- Record excerpts -
──────

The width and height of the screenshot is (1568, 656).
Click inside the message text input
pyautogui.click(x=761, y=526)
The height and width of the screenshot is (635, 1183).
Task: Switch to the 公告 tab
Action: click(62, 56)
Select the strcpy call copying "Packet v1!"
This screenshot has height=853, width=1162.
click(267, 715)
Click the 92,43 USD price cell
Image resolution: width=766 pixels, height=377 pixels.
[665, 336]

──────

- What is expected -
This exercise calls for every record to be restated word for word.

- Your solution -
The width and height of the screenshot is (1568, 656).
Click inside the message text input
pyautogui.click(x=761, y=526)
The height and width of the screenshot is (635, 1183).
Task: Switch to the 公告 tab
Action: click(62, 56)
Select the strcpy call copying "Packet v1!"
This screenshot has height=853, width=1162.
click(267, 715)
Click the 92,43 USD price cell
Image resolution: width=766 pixels, height=377 pixels.
[665, 336]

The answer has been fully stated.